Кругликов взглянул на него с каким-то удивлением, как будто не расслышал, и продолжал:
– Ох-хо-хо! Так-то вот из пустяков началось. Надо же вам сказать, что начальник наш, действительно, на Раю начал умильным оком поглядывать. Он хотя, скажем, не полный генерал был, да мы-то в правлении всегда его вашим превосходительством звали. Сам приказал: «Для чужих я, говорит, может, и меньше полковника, а своим подчиненным я бог и царь!»
– А что ты думаешь?.. И верно! – опять вставил Копыленков. – До бога высоко, до царя далеко, а он тебя тут завсегда ухватит… Это он правильно!
– В летах он был преклонных, бездетный вдовец, и заметьте, сколько ни сватал из равных себе, – никто за него не отдавал: наружности был самой скаредной… Ну и пала ему на глаз моя Раичка. Разумеется, она и не знала, тем более что я уж считался женихом. Из себя – дело прошлое – был хорош, росту хоть небольшого, да лицом приятен, усики там, волосы всегда напомажены и щегольнуть любил… Да и отец-то ее сначала все-таки жалел единственную дочку. А тут как забрало его за живое, встал на дыбы, захрапел и сейчас мне от дому отказ, как шест, а генералу надежду подал… О-ох! И стала у нас в Сайдашной улице генеральская карета прокатываться…
Глаза Кругликова стали влажны, искра из-под пепла пробилась яснее. К сожалению, он тотчас же залил ее новою рюмкой водки. Рука, подносившая рюмку, сильно дрожала, водка плескалась и капала на пикейную жилетку.
– А там и чаще! Пешком уж стал захаживать и подарки носить. А уж я-то на порог сунуться не смею: вдруг я туда, а генерал там сидит… Убиваюсь… Вот однажды иду с должности мимо одного дома, где студент этот, учитель, квартировал, – жил он во флигелечке, книгу сочинял да чучелы делал. Только гляжу, сидит на крылечке, трубочку сосет. И теперь, сказывают, в чинах уже больших по своей части, а все трубки этой из рта не выпускает… Странный, конечно, народ – ученые люди…

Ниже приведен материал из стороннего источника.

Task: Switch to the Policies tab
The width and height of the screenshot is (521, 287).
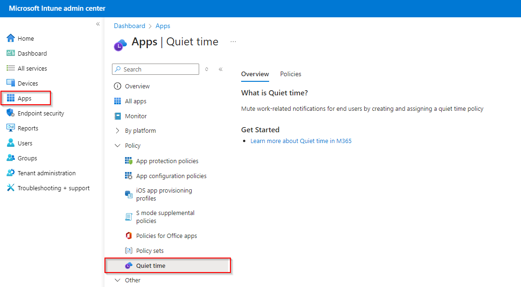Action: (291, 74)
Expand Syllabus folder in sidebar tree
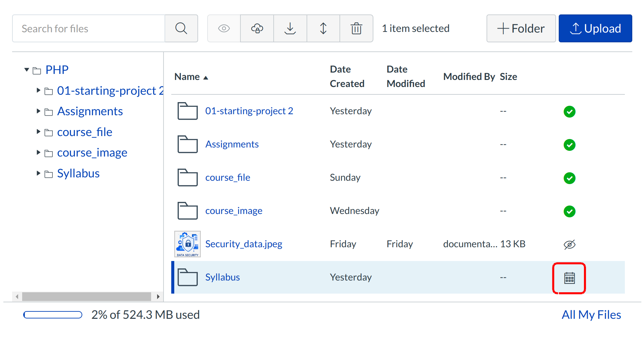 [38, 173]
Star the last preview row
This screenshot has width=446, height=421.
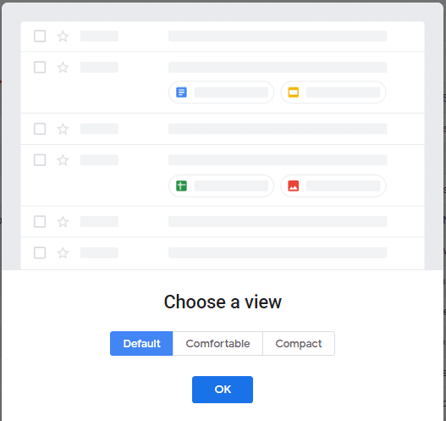coord(63,252)
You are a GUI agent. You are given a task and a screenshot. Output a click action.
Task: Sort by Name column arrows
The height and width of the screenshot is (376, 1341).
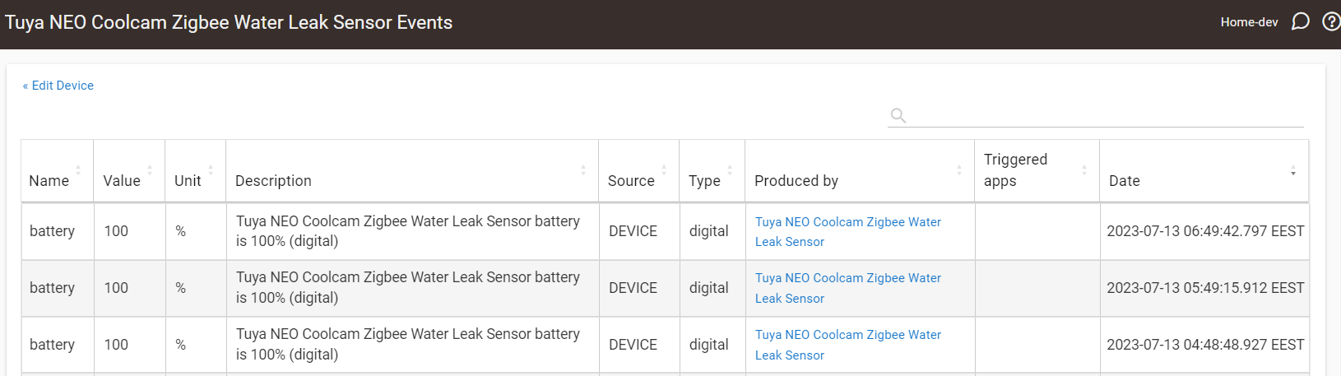[x=78, y=170]
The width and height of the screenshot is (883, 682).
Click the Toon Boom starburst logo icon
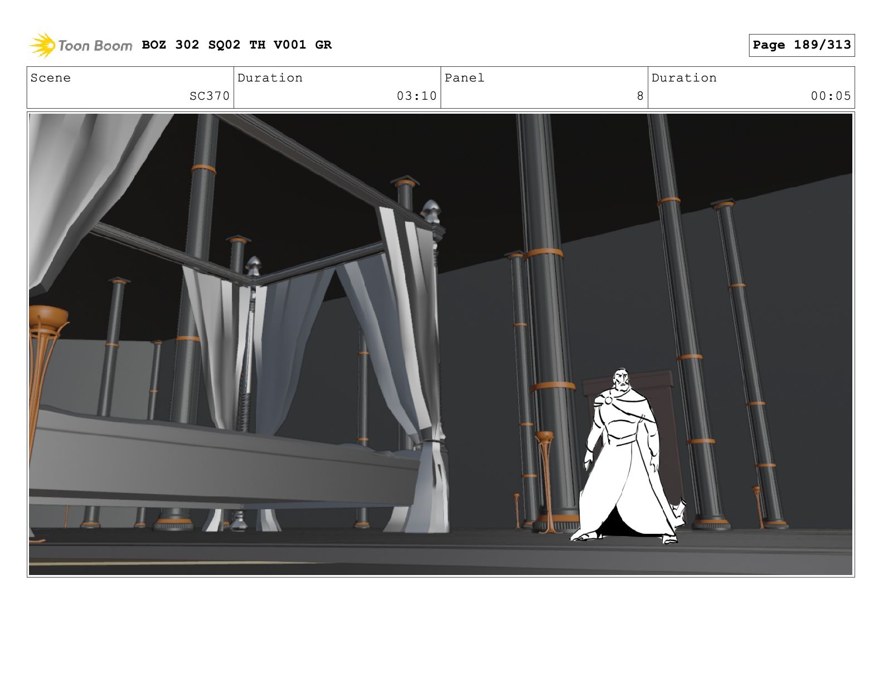point(42,45)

Кругликов улыбнулся тихою улыбкой, встал, пошарил в какой-то шкатулке в своей темной клетушке и вынес старую книгу.
– Вот, – сказал он, – посмотрите…
Я взглянул, и на меня пахнуло давно прошедшим. Книга была издания 60-х годов, полуспециального содержания по естествознанию. Она целиком принадлежала тому общественному настроению, когда молодое у нас изучение природы гордо выступало на завоевание мира. Мир остался незавоеванным, но из-под схлынувшей свежей волны взошло все-таки много побегов. Между прочим, движение это дало нам немало славных имен. Одно из этих имен – хотя, быть может, и не из первых рядов – стояло на обложке книги.